もうひとつは「起業と成功のサイクルが確立されていること」
ベイエリアの成功者が自分の母校−たとえばスタンフォードやUCバークレーの後輩に積極的にカネを出し、のみならずアドバイスやネットワーキングなど全面的にサポートする土壌がある。
これが次の成功者をうみ、次のエンジェルをうみ、彼らが大学に寄付をし…そうやって回っている*5

僕は起業したいという気持ちはさっぱりないんだけど、この地で自分のソフトウェア技術者としての可能性を試したいし、その旅はまだ始まったばかりで何も達成していない。
とにかくまずは最初の一年をしっかり過ごしたい。色々ご指導ください!

*1:サンフランシスコ国際空港から南に車で10分という方が伝わりやすいかもしれない。

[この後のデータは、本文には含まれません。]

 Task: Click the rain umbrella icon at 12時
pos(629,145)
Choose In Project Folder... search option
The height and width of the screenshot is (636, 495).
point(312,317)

*2:「学区が良い」というのは意味が分からん日本語かもしれないが、カリフォルニア州では学区を超えて勝手に公立小学校を選ぶことができないため、学区内の小学校がどれも成績優秀な地域は子育て世代に大変人気となる。

*3:ただし情報ソースはモンスターズインク

*4:家賃も医療費も東京の4倍ぐらいかかる。保育園もこども1人につき20万以上/月かかる

*5:尤も、これも表の面と裏の面がある。実際には「白人」「男性」「スタンフォードコンピュータサイエンス卒」みたいな判を押したようなパターンしか舞台に上らせてもらえないという批判もあるようだ。